Les SAFEP et SSEFIS peuvent accueillir les enfants dans leurs locaux, ou bien intervenir en milieu ordinaire (crèche, halte-garderie, domicile familial, établissement scolaire etc.).

Une prise en charge adaptée doit être mise en place le plus rapidement possible. Un retard de diagnostic chez un enfant ayant une surdité sévère ou profonde conduira à des difficultés de compréhension, d'expression et au développement d'une voix dysharmonieuse. Appareillé et rééduqué tôt, un enfant avec une surdité profonde peut avoir une voix et harmonieuse.

 

Conséquences sur la vie scolaire

Le handicap de l'élève l'oblige à soutenir son attention intensément pour suivre et comprendre le cours. De cela résulte une fatigabilité importante. Les interventions du SSEFIS et les rééducations se feront donc sur le temps scolaire afin d'éviter une fatigabilité plus importante de l'élève, et se réaliseront dans le cadre d'un projet personnalisé de scolarisation (PPS).
En cas de difficulté à suivre les cours en milieu ordinaire, l'élève peut être orienté vers une classe d'inclusion scolaire destinée aux élèves ayant un handicap auditif (CLIS 2).
La dernière enquête française (Handicap-Incapacité-Dépendance 1998-1999) montrait que 14% des enfants ayant une surdité légère présentaient des troubles du langage ou de la parole contre 56% des enfants ayant une surdité profonde. La surdité retentit sur les apprentissages scolaires (41% des enfants sourds de 6 à 11 ans savent lire, écrire et compter sans difficulté contre 81% dans la population générale ; 10% des personnes sourdes accèdent à l'enseignement post-baccalauréat pour 29% en population générale).

 

Quand faire attention ?

En classe, la priorité est d'abord que l'élève soit dans les meilleures conditions possibles pour suivre et comprendre le cours. Le prérequis pour cela est que l'élève ait des prothèses auditives en état de marche et adaptées.
- Un bon fonctionnement suppose tout d'abord que les appareils soient bien en place sur les oreilles avec les embouts dans les conduits auditifs et qu'ils soient effectivement en état de marche. Ces vérifications incombent parfois aux enseignants des très jeunes enfants.
- Il est recommandé aux parents de prendre une assurance pour l'appareil auditif.
- Il peut arriver que l'appareil émette un sifflement aigu (effet larsen) auquel le jeune sourd ne réagit pas car il ne le perçoit pas. Cela signifie que l'embout est mal positionné dans le conduit auditif : soit il est sorti de l'oreille soit, l'enfant ayant grandi, l'embout ne correspond plus à la taille de son conduit auditif.
- Parfois, l'élève refuse de porter ou d'activer ses prothèses pour diverses raisons :
- soit l'embout est mal dimensionné, entraînant une gêne ou une souffrance,
- soit l'appareil est mal réglé et ne corrige plus de manière efficace les sons perçus
- soit l'élève, pour des raisons psychologiques, ne souhaite pas porter une marque qui le distingue de ses camarades entendants.
- soit, ponctuellement, l'élève souhaite ignorer son entourage (pour ne pas entendre un reproche par exemple)
- soit, lorsque l'ambiance est très bruyante, la perception sonore au travers des prothèses auditives devient très douloureuse. L'élève éteint alors ses appareils pour éviter toute souffrance.

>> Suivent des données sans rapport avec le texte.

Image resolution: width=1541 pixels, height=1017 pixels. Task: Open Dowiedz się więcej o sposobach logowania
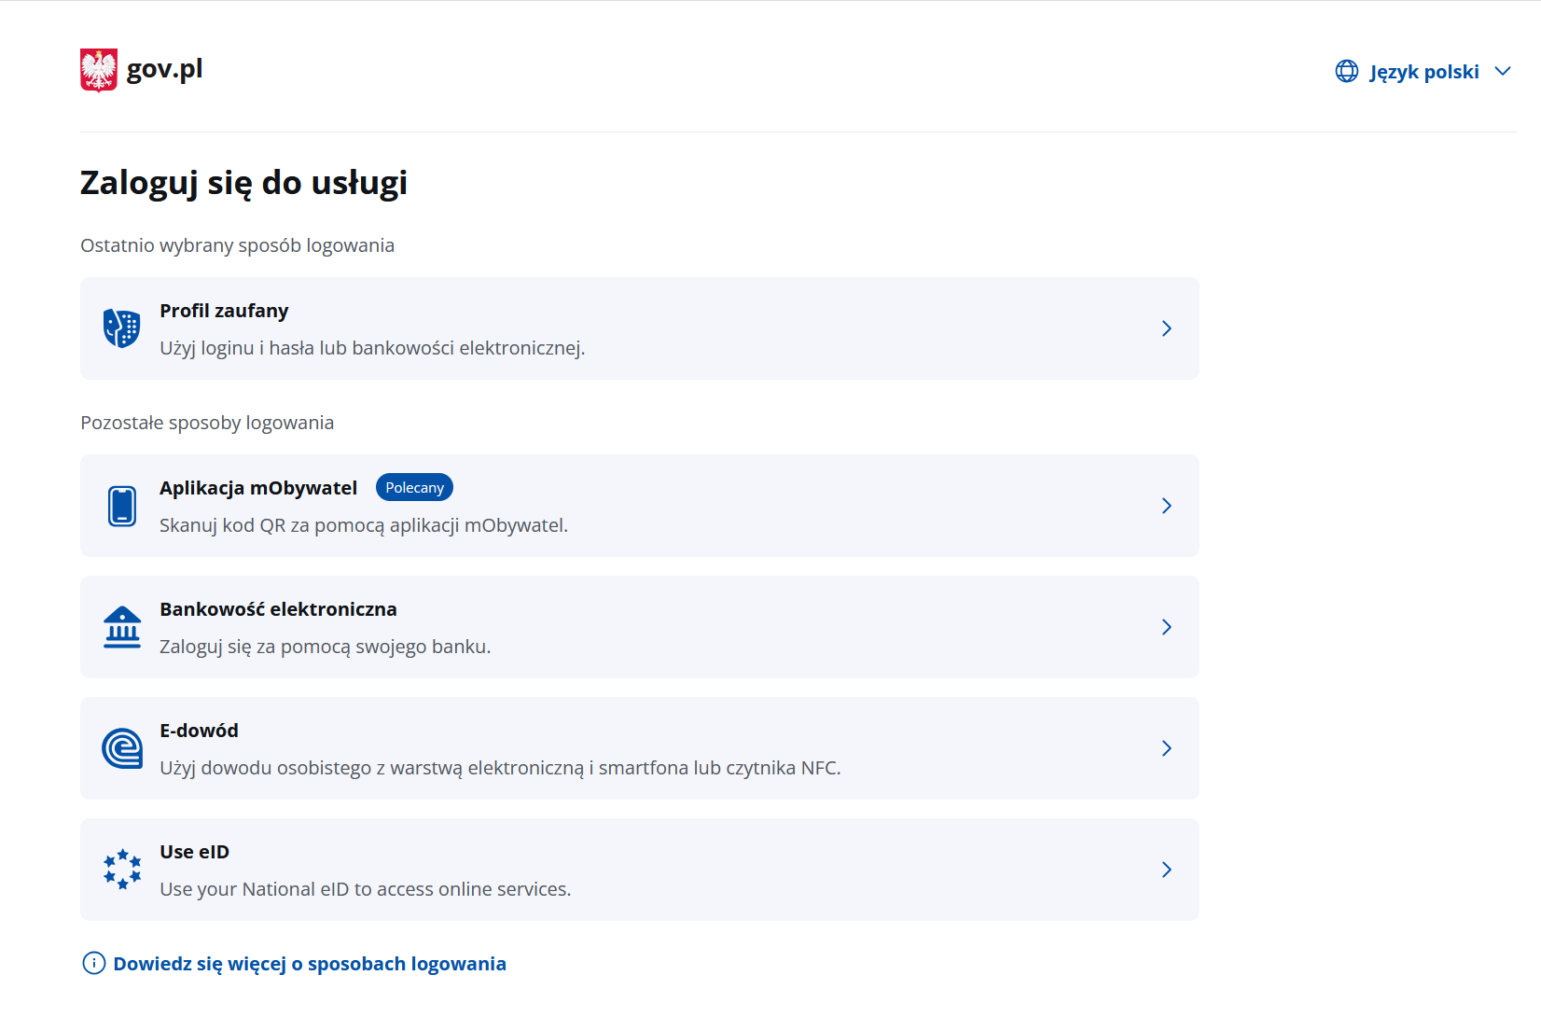(310, 964)
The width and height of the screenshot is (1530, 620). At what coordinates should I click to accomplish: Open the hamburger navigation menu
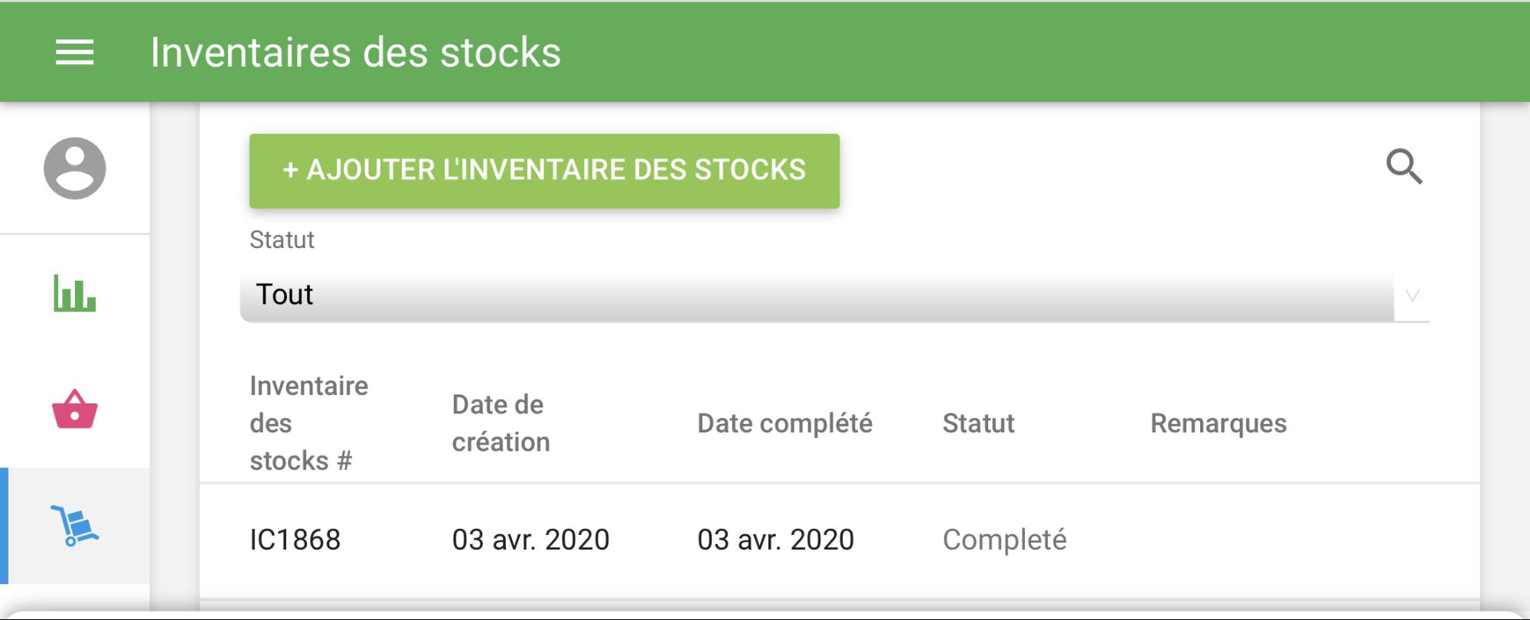coord(74,52)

L'enseignant peut également s'aider d'un appareil HF (haute fréquence). Il s'agit d'un micro fourni par l'élève et utilisé par l'enseignant. Ce micro est connecté par une liaison sans fil aux appareils auditifs de l'élève.

Au cours des sorties scolaires, l'élève malentendants peut se sentir particulièrement perdus, puisqu'il pourrait ne pas entendre les consignes des accompagnateurs. C'est pourquoi, il est habituellement conseillé à l'enseignant :
- d'énoncer avant le départ, au calme, les consignes relatives à la sortie.
- De donner à un accompagnant ou un camarade la responsabilité de répéter les nouvelles consignes qui apparaitraient nécessaires au cours de la sortie. En effet, l'éloignement de l'enseignant, la luminosité, ou le bruit ambiant (ex. le vent à la plage, les voitures dans les rues bruyantes) peuvent rendre impossible à l'élève malentendant la compréhension des consignes.
- L'utilisation de l'appareil HF est recommandé également lors des sorties scolaires.

Les élèves ayant une surdité sévère et profonde ont un manque d'expérience de communication, en particulier au sujet des codes culturels et linguistiques. Les conséquences peuvent être les suivantes :
- Un problème d'interprétation des mots polysémiques (le « temps des dinosaures » fait-il référence à la météo jurassique, la durée de vie des dinosaures ou à l'ère géologique du mésozoïque ?) ou de sens différent selon sa position dans la phrase (« un sale type » est parfois « une catégorie sale », au propre comme au figuré)
- Un problème d'interprétation des expressions et des termes familiers (« prendre un coup de vieux », est-ce se faire taper par un vieillard ?; un « panier à salade » est-il bien un véhicule de police ?)
- La connotation positive ou négative d'un mot par rapport à son synonyme ne sera pas toujours reconnu (comme « nègre » et « noir »), de même que les seconds degrés.
- Des expressions sorties de la culture musicale actuelle, de l'environnement publicitaire, de certaines émissions télévisées et implicitement connus de tous, ne seront pas connus de l'enfant.

 

Comment améliorer la vie scolaire des enfants malades ?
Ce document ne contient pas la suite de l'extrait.